Source: http://www.manageability.org/blog/stuff /about-ebays-architecture
Yang Zheng / translation knows how the right way to do is to see how it is doing in reality. The software industry has been confused for "Many IDEAs only in theory". At the same time, software vendors continue to sell these IDEAs as best practices. Little software developers have witnessed the field of large-scale scalable architecture. Fortunately, sometimes we can see and hear about the information disclosed in this regard. I have read some good information about Google's hardware infrastructure and Yahoo's page rendering patents. Now, another interconnected giant, eBay, give us some information on its architecture (translator Note: "The one-year-old visit - the J2EE system" of the Core J2EE Pattern architecture). This article provides a lot of information. However, we will only comment on those parts that are unique to interested. Leave me a deep impression that 99.92% of the EBAY site is available and 380M Page page data. In addition, nearly 300,000 lines of code per week, clearly tell us the high scalability of eBay's Java code. Ebay uses J2EE technology how to do it. The eBay scalability is as follows: Judicious Use of Server-Side State No Server Affinity Functional Server Pools Horizontal and Vertical Database Partitioning
The linear extension of eBay acquires data access is very interesting. They mentioned the use of "custom O-R mapping" to support local cache and global Cache, Lazy Loading, Fetch Sets (Deep and Shallow), and subsets for reading and submitting updates. Moreover, they only use bean-managed transactions and the automatic submission of the database and the O-R mapping to route different data sources. There are a few things very surprising. First, don't use Entity Beans at all, just use his own O-R mapping tool (Hibernate Anyone?). Second, the application server based on Use-case is divided. Third, the division of the database is also based on Use-case. Finally, the system's stateless nature and significantly do not use cluster technology.

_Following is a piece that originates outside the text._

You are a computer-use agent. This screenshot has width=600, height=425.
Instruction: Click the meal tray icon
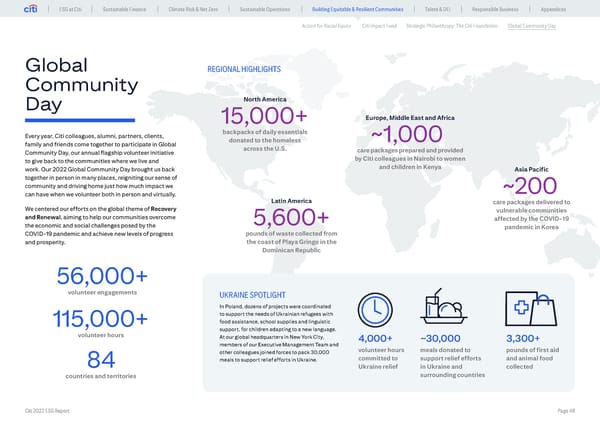coord(446,309)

Here is a reference to the server status: Basically we don't really use Server-Side State. We may use it, but now we have not found the reason for using it. ..... If you need a status, let's put the status into the database; we need it from the database when you need it. We don't have to use clusters. None need to do anything for the cluster.

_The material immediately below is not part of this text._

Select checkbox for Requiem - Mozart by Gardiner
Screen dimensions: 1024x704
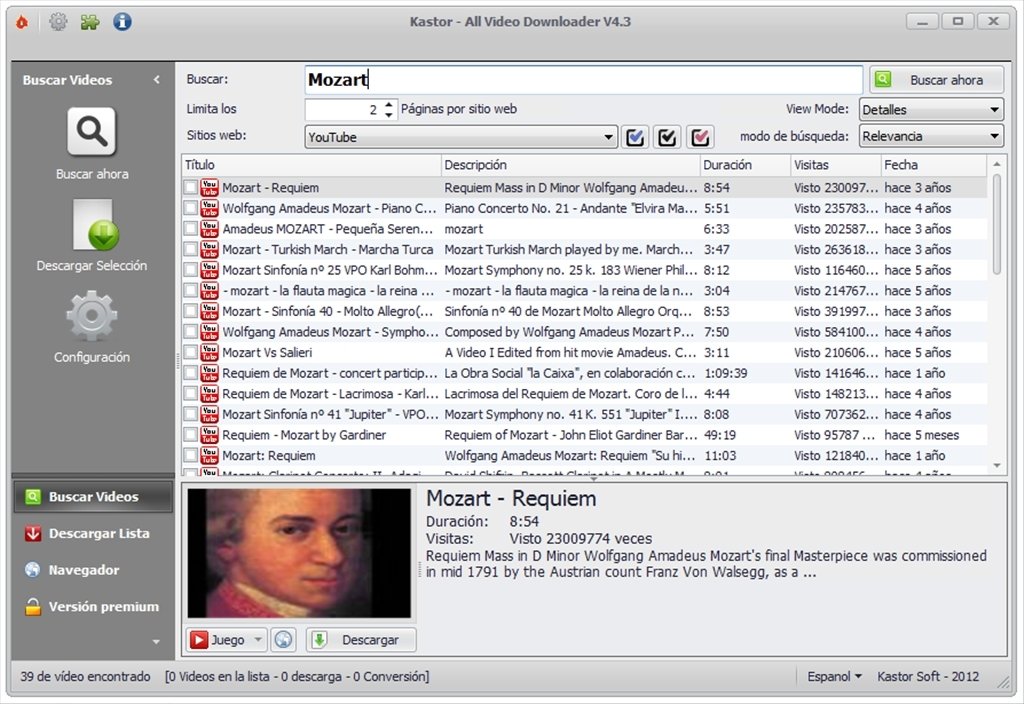tap(190, 435)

In short, you don't have to have a stateful server, further, forget the cluster, you don't need it. Now look at the functional division: We have a group or a batch of machines, the above-mentioned application is a specific USE CASE, such as the search function has their own server group, we can use different tuning strategies because browsing the product this Basically, only read-only use cases and the use case of this reading and writing are different during execution. In the past four five years we have been dividing the level database to achieve usability and linear scalability we need.

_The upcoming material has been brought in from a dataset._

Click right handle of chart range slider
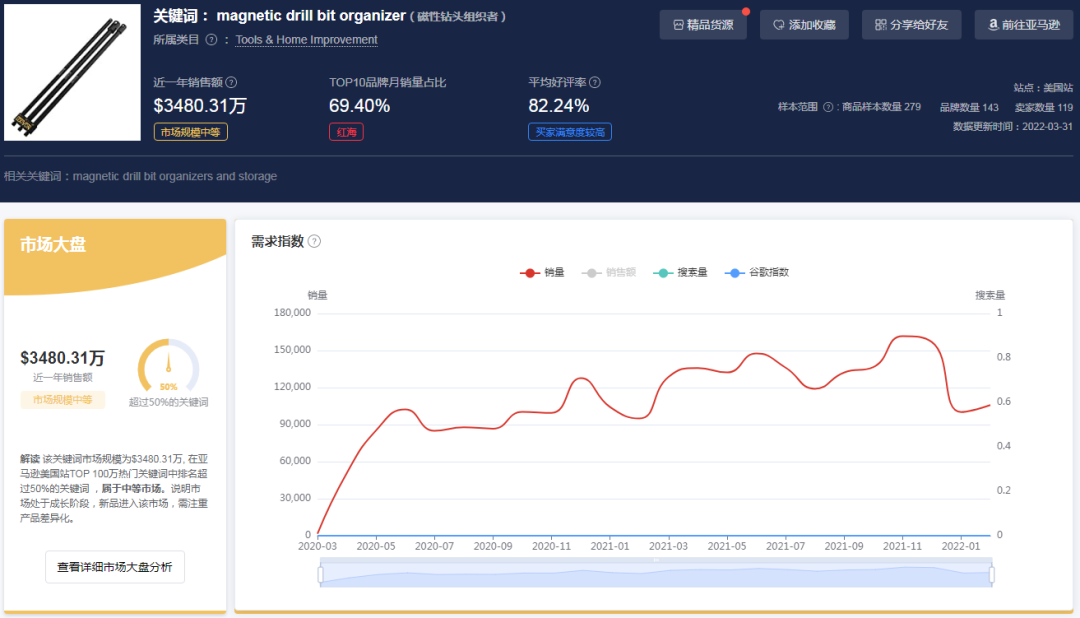 coord(992,574)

In short, don't put your app and database in a giant machine, just use Servers Pools, each pools corresponds to a USE CASE. It sounds similar to Google's policy.
Here are some introductions about horizontal division: content-based routing can realize the horizontal linear expansion of the system. So, imagine that if eBay has 60 million items a certain day, we don't have to store these data on a super sun server. ..... Maybe we can put these databases to many Sun servers, but how do we get the data we need? eBay proposes a method based on content routing. This method finds the data I need from 20 physical servers through a certain rule. What Cool's thing is to define the Failover policy here. Finally, the following sentence describes the future architecture that uses a more loose coupling: using a message system to coupling different USE CASE is our research.
Is it very strange, the initial article introduces J2EE design mode? The key linear extension is almost independent of Patterns. Yes, eBay uses design patterns to organize their code. However, excessively emphasizing the design pattern will lose the grasp of the whole. The key idea of eBay architecture is stateless, using flexible, highly optimized OR-MAPPING and servers based on USE Cases. The design pattern is good, but it does not expect it to make the application linear scalability.
In summary, eBay and Google examples show that the architecture of server Pools based on use-case is proved to be better linear scalability than several large computers. Of course, manufacturers are afraid to hear such conclusions. However, the biggest trouble for deploying so many servers is how to manage them. -)
My summary: eBay uses the layers of the eBay architecture in design mode, loose coupling between the layers (indicating layers, business logic, data access layers), clear responsibilities, and hierarchical improvement of code scalability and program development efficiency . EBay uses stateless design, flexible, highly optimized OR-MAPPING layer, and server based on Uses Cases, to achieve loose coupling between applications, and improve the linear scalability of the system. Why is the system that requires a linear extension, and the purpose is when the number of visits of the site rises, we can improve any code of the system, only by increasing the server, can improve the support of the entire website.